Oh my God, you know. Jonathan Safran Foer had his first book published at 26. Zadie Smith too, I think. What have I done with my life?
Ok so I just had this will-we-ever-make-something-of-ourselves conversation with Joon the other day and we resolved that quite peaceably but obviously this is not the kind of thing that you just put to rest and never think about ever again.
What it is, really, is a widening chasm of fear.
Sometime back I said I was tired of waiting for life to start and back then I thought life would start when I got married and I got my freedom. But with marriage looming I am starting to realize that marriage is not the freedom I thought it would be. It’s so foolish to have thought marriage equated to freedom in the first place, but that’s what you do when you live in a prison – you feed yourself hope, even if it’s based on a lie.
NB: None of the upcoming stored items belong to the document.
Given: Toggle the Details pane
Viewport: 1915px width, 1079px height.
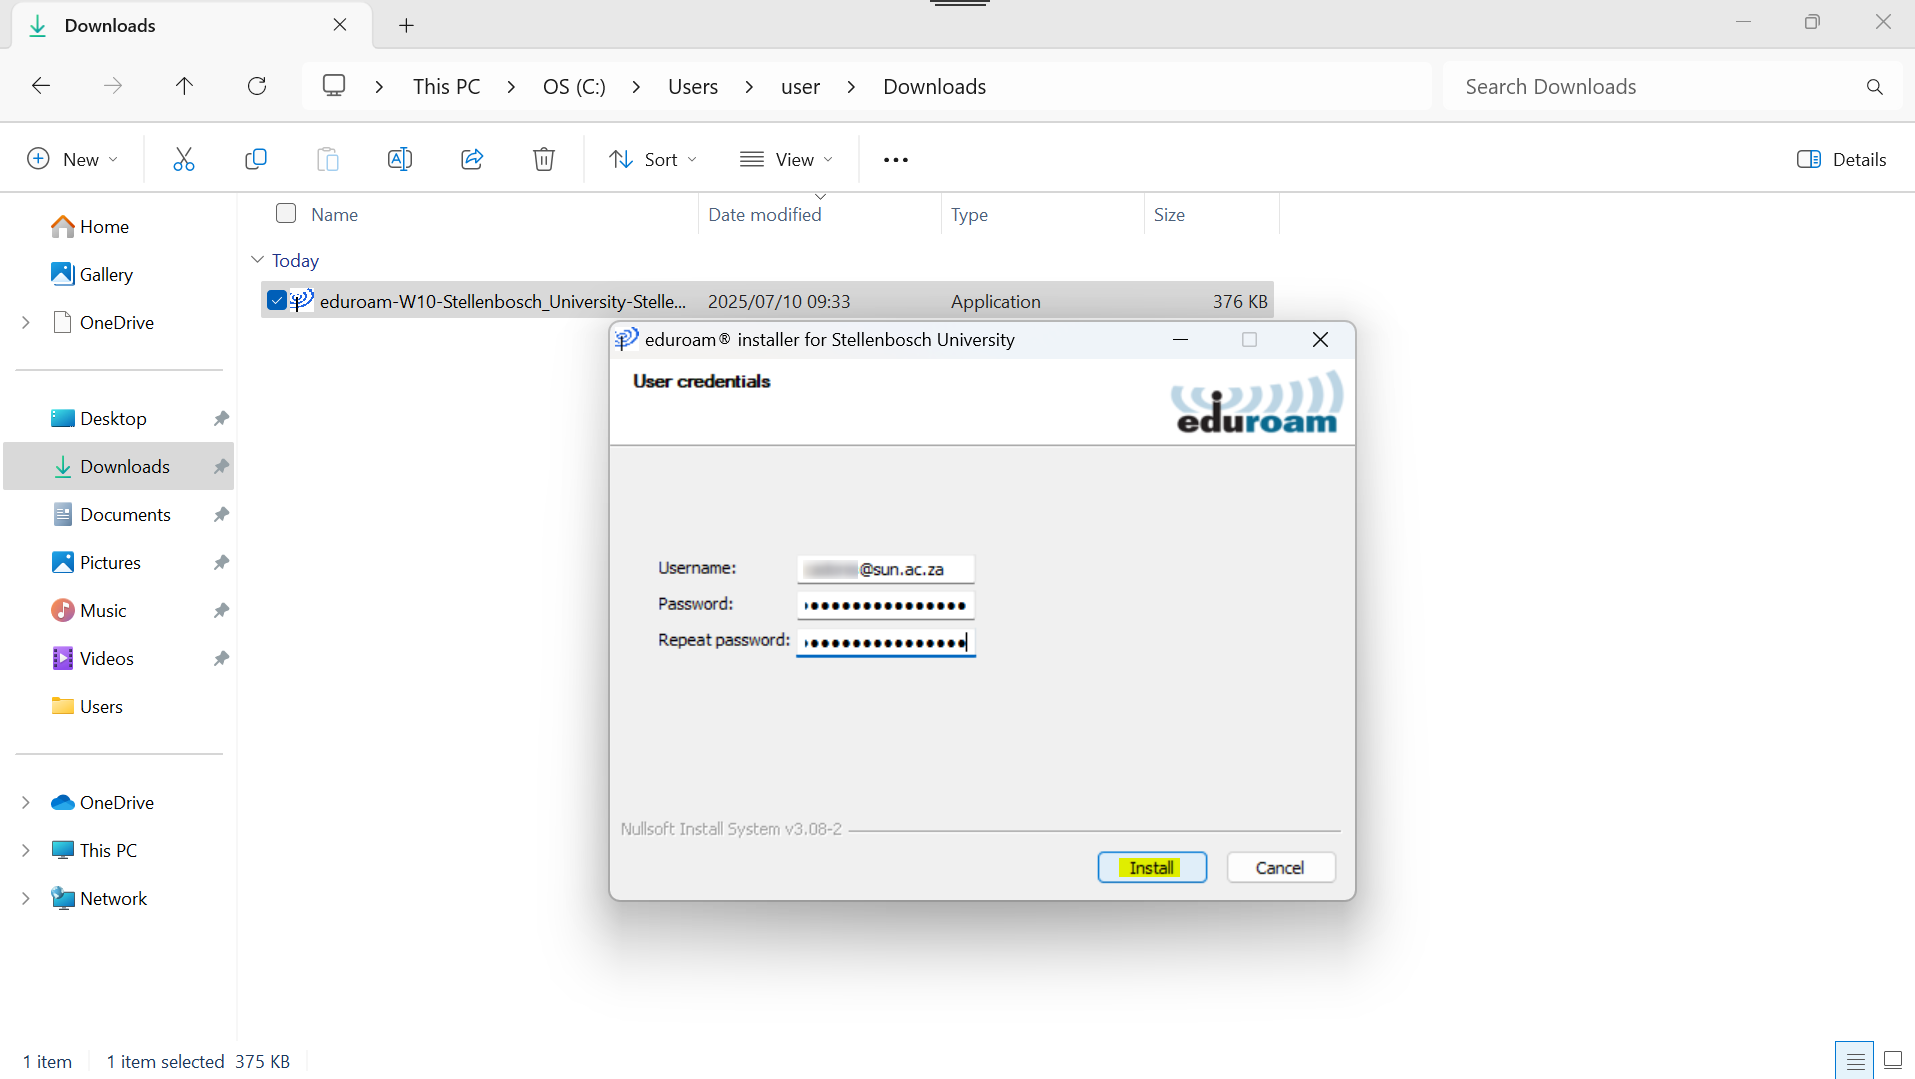Looking at the screenshot, I should pyautogui.click(x=1841, y=159).
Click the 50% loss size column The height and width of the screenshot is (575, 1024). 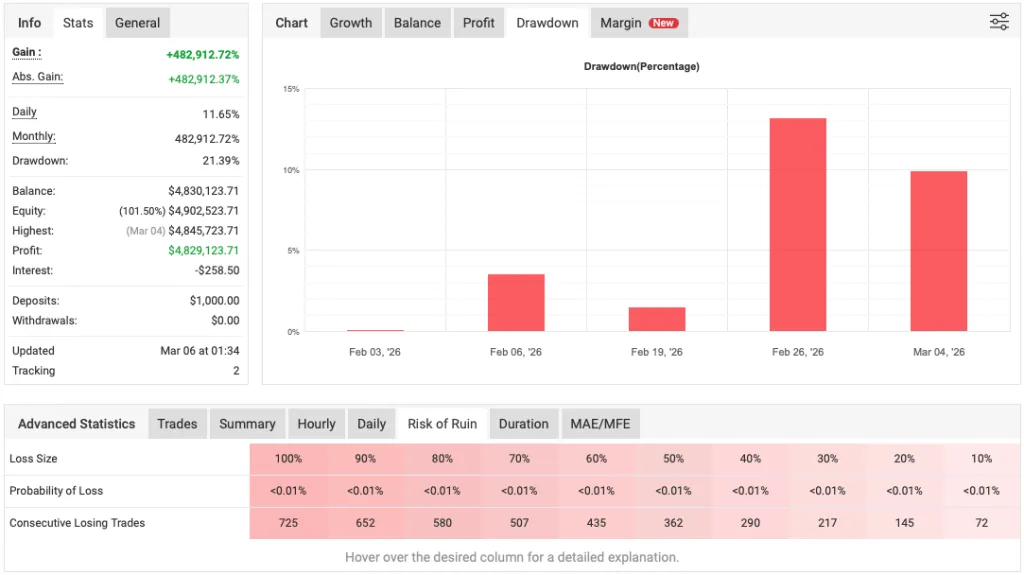(673, 459)
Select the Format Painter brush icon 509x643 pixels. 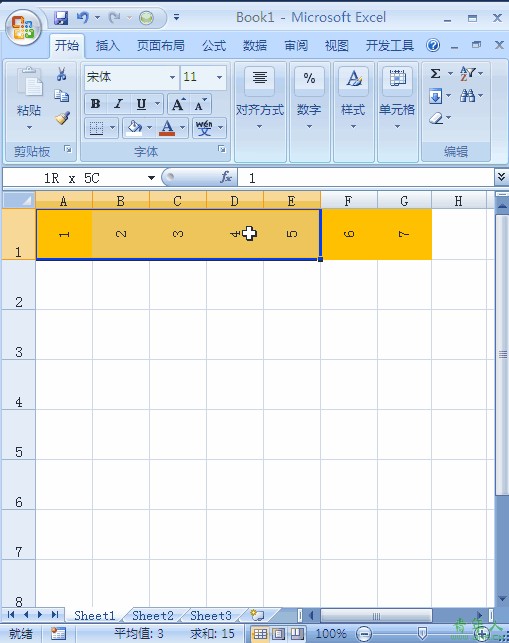coord(62,118)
Would marriage give me the life that I always thought I wanted? Maybe not. I don’t know if I’ll ever be happy. I don’t know if I’ll ever feel as if I am living life the way I want to and not dictated by someone else, or other people.
Why is it that whenever I finish a book, I can never decide what to read next, despite the fact that I have close to 40 unread books on my shelves (and table and floor)?
Anyway. How effective would a theme-based reading regime be? I just read this weekend's New York Times reviews, which focus on Chinese books and now of course I want to read Chinese books. If I spent a month or two reading only Chinese books, or Jewish or African or whatever, would it make me want to shoot myself?
There is such a feeling of dread that sloshes around inside me at the thought of the weekend ending. I will be listening to a nice song, and then when the singer hits a particular note of yearning, I will be reminded of work. Or the reminder could come in the middle of a TV show, for no reason at all. Even while reading a book, I could suddenly think of work if I come across any word that is related to the tasks I have awaiting me in the office.
The dread starts right at the centre of my chest, then throbs its way down to my stomach and my legs. Finally, I feel the dread in the soles of my feet, like a prickle. I have to squeeze my toes to make it go away, but it only travels back up to my chest, hiding in wait until the next reminder of work welcomes it back out again.
Will I ever reach a point in my life where I wouldn't fear Mondays anymore? I don't think so. Throughout my working adult life, it will be the thought of work that haunts me, and after retirement it will be death.
That's Saturday night optimism for you.